WORK REQUEST — When a line of the records below contains the string "blue", copy that whole line.

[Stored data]
···

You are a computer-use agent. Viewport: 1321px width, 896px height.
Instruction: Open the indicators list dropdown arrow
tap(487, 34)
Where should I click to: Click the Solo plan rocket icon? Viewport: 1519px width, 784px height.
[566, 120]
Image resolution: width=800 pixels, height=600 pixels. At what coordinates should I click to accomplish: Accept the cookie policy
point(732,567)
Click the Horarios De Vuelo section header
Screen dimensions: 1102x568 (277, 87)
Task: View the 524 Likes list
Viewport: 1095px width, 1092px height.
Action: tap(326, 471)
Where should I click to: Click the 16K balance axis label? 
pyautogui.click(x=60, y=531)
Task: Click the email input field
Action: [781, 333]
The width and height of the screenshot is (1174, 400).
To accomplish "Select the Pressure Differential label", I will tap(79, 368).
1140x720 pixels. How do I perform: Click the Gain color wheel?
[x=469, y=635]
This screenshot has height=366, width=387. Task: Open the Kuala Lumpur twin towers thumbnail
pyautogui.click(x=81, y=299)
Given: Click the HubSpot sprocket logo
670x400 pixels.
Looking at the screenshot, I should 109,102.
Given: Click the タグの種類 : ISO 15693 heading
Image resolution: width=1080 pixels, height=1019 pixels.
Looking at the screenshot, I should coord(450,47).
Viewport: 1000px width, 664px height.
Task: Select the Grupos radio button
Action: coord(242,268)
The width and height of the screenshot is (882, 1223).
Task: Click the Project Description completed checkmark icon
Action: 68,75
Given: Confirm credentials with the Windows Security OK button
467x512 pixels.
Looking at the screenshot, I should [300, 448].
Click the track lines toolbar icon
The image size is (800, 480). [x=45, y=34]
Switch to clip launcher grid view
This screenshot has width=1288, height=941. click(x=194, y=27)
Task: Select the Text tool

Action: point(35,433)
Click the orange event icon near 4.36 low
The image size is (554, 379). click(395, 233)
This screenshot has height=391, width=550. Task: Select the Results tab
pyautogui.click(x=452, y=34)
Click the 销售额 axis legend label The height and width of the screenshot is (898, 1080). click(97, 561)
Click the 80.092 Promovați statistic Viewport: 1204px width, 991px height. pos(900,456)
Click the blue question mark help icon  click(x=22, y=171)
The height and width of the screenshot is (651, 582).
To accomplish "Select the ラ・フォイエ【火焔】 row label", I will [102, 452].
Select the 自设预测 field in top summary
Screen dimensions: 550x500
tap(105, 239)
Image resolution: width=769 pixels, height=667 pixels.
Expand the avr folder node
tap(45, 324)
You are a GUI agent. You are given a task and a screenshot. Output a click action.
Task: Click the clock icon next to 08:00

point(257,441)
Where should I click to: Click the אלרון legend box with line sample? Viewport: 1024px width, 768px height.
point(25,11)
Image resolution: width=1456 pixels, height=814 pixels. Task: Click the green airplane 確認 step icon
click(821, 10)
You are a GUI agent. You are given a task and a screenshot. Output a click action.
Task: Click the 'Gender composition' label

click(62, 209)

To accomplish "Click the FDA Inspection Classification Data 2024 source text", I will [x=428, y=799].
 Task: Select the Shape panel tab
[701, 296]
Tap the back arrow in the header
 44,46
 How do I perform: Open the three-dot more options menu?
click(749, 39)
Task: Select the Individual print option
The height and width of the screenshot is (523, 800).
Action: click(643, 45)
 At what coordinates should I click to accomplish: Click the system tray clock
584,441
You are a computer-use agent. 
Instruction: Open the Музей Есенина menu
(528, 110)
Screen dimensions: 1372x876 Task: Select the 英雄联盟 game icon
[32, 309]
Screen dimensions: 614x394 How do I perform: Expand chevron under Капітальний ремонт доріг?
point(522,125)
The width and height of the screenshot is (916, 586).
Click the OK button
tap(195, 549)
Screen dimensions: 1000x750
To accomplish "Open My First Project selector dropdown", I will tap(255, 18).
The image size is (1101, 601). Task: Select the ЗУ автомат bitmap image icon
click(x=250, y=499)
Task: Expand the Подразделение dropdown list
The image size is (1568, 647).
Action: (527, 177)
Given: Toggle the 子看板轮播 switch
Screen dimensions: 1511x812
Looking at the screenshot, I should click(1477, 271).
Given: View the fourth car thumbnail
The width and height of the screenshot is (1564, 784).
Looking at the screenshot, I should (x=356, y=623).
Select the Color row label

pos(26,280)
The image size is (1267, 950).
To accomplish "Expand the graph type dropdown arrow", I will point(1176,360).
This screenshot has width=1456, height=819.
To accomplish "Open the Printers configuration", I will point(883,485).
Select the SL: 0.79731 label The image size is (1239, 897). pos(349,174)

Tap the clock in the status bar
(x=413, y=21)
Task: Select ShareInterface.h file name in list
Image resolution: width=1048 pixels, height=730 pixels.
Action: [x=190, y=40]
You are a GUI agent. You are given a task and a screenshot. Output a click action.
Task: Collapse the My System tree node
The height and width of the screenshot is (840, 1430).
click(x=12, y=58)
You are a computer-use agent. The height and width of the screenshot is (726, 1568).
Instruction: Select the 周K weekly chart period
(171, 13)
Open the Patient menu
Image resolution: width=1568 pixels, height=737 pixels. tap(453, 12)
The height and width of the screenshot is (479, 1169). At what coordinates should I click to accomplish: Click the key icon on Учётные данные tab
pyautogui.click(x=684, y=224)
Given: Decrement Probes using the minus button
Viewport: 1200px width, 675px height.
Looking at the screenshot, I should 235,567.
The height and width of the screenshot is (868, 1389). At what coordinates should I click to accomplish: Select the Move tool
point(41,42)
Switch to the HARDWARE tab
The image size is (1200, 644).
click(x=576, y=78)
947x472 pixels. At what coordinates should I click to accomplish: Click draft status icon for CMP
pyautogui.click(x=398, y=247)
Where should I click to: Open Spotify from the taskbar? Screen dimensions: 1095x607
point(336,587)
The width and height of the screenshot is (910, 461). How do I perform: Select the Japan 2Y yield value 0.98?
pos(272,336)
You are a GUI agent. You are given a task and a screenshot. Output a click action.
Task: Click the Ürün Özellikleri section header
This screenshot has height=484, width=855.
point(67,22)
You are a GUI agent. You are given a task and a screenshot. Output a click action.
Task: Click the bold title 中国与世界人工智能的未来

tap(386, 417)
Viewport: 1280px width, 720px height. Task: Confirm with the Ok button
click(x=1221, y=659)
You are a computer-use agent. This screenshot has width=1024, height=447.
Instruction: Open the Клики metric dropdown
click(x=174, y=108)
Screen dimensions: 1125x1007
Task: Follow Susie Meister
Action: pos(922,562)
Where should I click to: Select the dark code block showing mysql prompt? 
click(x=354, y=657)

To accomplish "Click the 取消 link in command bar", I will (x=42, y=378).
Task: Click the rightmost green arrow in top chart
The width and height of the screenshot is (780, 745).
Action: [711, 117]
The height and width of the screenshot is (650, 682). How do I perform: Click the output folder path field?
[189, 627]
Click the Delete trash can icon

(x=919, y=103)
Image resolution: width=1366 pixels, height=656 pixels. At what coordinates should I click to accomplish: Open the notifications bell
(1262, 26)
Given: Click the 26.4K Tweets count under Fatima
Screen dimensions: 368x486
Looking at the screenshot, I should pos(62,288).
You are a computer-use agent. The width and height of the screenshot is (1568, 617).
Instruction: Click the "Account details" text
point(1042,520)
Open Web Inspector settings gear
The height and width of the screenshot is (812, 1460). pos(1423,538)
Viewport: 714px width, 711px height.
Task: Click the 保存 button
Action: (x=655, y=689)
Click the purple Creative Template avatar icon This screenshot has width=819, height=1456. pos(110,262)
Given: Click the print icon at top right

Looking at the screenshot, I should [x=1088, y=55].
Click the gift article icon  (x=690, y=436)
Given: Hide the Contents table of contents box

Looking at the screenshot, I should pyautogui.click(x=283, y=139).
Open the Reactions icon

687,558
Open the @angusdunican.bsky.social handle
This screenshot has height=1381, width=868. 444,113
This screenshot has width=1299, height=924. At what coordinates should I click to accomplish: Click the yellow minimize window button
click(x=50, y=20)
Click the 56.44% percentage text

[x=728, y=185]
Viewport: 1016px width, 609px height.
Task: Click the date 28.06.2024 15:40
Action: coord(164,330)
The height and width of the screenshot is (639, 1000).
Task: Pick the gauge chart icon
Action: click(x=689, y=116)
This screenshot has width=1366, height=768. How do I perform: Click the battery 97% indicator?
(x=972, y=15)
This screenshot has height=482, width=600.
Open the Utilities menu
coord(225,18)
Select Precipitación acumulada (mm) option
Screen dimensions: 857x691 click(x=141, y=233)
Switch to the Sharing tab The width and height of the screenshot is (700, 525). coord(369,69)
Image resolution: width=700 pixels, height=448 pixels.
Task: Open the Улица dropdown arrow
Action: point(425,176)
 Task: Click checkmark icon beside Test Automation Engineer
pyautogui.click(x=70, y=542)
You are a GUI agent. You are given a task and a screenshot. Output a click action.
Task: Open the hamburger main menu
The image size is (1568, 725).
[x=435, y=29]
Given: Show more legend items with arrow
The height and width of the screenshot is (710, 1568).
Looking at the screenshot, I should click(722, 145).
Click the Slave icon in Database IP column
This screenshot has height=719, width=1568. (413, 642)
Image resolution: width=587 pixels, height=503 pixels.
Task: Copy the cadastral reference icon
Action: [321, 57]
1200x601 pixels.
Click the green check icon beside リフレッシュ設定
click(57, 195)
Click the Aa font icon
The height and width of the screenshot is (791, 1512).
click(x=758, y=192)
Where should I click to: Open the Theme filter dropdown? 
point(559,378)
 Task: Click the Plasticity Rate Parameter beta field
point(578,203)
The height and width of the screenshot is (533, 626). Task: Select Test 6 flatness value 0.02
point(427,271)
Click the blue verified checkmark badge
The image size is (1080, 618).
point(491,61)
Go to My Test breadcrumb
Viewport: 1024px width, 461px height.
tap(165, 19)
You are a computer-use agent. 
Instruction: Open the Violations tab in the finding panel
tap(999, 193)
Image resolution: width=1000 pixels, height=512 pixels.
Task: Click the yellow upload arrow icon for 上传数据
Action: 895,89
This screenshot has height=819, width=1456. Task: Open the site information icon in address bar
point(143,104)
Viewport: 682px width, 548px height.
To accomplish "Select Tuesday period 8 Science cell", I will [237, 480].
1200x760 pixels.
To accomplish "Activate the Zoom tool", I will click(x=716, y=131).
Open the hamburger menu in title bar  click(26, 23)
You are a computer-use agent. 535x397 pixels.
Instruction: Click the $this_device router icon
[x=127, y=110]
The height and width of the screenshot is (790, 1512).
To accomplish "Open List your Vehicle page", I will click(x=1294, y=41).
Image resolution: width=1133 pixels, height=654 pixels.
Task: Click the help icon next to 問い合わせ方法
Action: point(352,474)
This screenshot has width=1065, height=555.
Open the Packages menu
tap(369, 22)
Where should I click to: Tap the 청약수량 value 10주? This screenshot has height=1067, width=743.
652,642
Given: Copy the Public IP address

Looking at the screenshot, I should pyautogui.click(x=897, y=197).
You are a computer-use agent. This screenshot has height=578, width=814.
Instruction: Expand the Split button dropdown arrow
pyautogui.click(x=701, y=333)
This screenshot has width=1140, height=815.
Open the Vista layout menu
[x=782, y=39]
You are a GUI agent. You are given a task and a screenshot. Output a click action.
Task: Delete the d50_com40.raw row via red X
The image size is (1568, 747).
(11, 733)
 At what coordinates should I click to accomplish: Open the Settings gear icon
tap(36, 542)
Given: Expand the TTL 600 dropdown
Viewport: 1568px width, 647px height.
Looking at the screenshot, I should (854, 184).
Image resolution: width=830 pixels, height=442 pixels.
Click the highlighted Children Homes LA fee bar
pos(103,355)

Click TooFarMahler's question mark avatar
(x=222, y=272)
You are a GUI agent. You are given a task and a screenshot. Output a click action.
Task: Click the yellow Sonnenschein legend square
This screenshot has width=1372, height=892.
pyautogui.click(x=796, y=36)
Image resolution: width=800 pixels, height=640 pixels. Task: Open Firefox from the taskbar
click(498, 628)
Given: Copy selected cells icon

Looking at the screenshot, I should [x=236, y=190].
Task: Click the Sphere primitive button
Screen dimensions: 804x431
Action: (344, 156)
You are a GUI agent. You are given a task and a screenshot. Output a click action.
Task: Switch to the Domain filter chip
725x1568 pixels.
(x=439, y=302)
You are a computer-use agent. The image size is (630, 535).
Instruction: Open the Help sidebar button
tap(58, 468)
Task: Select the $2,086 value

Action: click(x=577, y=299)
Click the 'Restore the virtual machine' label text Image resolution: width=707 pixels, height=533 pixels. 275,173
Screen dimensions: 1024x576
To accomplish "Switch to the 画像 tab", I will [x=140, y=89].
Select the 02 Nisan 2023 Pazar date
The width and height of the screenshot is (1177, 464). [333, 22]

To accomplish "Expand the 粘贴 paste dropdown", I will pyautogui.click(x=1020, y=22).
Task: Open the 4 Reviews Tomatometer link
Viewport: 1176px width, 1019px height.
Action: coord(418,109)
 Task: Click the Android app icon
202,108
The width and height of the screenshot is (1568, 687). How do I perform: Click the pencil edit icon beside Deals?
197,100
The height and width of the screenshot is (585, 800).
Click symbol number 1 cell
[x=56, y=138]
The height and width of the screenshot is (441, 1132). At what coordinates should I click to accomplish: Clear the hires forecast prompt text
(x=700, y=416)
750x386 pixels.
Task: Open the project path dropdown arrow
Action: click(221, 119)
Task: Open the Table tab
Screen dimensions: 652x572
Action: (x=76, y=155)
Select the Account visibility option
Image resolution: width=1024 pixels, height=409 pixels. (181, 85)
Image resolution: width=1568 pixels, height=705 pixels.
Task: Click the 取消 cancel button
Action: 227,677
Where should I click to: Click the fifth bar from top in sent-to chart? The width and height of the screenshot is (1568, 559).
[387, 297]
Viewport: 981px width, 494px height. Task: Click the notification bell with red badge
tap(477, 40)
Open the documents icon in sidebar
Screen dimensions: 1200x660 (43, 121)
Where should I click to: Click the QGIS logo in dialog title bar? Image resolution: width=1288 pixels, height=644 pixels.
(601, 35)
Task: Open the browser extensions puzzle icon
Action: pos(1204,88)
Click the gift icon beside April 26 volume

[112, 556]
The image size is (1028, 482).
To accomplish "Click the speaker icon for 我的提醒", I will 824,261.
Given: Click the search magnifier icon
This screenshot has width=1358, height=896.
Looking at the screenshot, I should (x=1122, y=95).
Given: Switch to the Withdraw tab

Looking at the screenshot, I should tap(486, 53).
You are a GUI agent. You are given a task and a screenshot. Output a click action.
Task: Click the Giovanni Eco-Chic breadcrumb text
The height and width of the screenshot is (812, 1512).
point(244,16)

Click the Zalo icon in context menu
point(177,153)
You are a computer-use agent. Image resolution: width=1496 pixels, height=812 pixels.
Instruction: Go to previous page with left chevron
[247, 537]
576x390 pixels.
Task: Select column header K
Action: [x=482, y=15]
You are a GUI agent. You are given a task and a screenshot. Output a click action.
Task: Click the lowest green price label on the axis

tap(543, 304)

···

SOLUTION TO THE PROBLEM —
Click the blue question mark help icon  click(x=22, y=171)
Click the blue verified checkmark badge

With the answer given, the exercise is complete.